Lady: "Well, I get on the bus, to go downtown, feeling real good about myself. I got my token out for the bus and the bus driver says to me, 'hey fat-so, you ain't gettin' on this bus with one token. You takin' up two seats, you payin' two tokens.' I got so mad I walked across the street into the ice cream parlor and I say, 'gimmie the works.' I am so sorry."
Counselor: "Thank you for sharing your unhappiness with us. Now Roberto, how was your week?"
"Roberto: "Not so good."
Counselor: "Tell the class what happened, Roberto."
Roberto: "Well, you know, you all gave me a goal of 147 pounds two months ago when I was weighing closs to 170 and couldn't fit into any of my clothes. Even my lion said to me, 'Roberto, you are fat.' My wife, she agreed with the lion. She says to me, 'I hear all that mocho stuff about you. Macho? All I see is mucho fat.' So, that's when I join The Program and you tell me you either get down to 147, or I can't beat up on Sugar Ray again."
Counselor: "Roberto, you went to Miami, worked the speed bag, heavy bag, snarled at reporters, followed our program (three meats a week, eight-ounce servings, no sweets, plenty of fish and chicken, vegetables, fruit) and looked great."
Roberto: "And I felt great. I felt real good about myself. Even my beard was strong."
Counselor: "But tell us what happened last Tuesday in New Orleans?"
Roberto: "Well, at the weigh-in, I was terrific. Hit my goal of 147 on the head. Feeling gooood. Everyone says to me, 'Roberto, you look so good.' But all I can say is get me roome service or take me to Antoine's."
Counselor: "Roberto, why Antoine's, I thought you were on a seafood diet?"
Roberto: "You got it. That day, I see food and eat it."
Counselor: "What did you eat?"
Roberto: "Well, you know, we're allowed three meat meals a week on the diet . . . so I say to myself, what difference does it make if I have all three steaks the same day? And I did. That made me thirsty, so I drank a couple of thermos bottles of beef bouillon (legal on the program), lots of orange juice and tomato juice. And maybe a little piece of cake. Not a big piece; just a little piece."
Counselor: "But Roberto, you were supposed to fight in two hours, right?"

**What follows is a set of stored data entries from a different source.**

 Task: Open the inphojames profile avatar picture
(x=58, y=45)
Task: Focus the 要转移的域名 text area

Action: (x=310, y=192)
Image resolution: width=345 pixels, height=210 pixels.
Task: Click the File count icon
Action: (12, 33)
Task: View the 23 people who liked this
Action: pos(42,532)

Roberto: "That's right, and I confess, my fellow dieters, I made the mistake of my life eating sooooooo much before that fight. I ate so much I felt lousy even before Ray Charles left the ring. I knew I was in trouble, and I said to my trainers between the first and second rounds: 'Don't tell me how to fight, just get me an Alka-Seltzer.' In the fifth I began to feel the way I used to before I went on The Program. I couldn't move. And there was Sugar Ray, who dosen't know from Our Problem, bouncing around like some skinny, fresh kid who never knew from a weight problem. In the seventh, I really began feeling lousy, you know, like in the summer at my beach parties when we roast the pig and eat the clams and drink beer. You all know the feeling. And Sugar Ray starts making fun of me, taunting, and all that Ali stuff. So, I say in the eighth: 'Sugar, some day you, too, will have a weight problem and you will know what I am going through.' But, tonight, I am the one with the problem and the only way to solve my problem is to get out of the ring. And I did."
Counselor: "Roberto, you were wrong. Just because you reached your goal of 147 didn't give you the license to go crazy. I hope you leared a lesson."
roberto: "I did, except the next morning the Breakfast Special was soooooo tempting. You know what I mean?"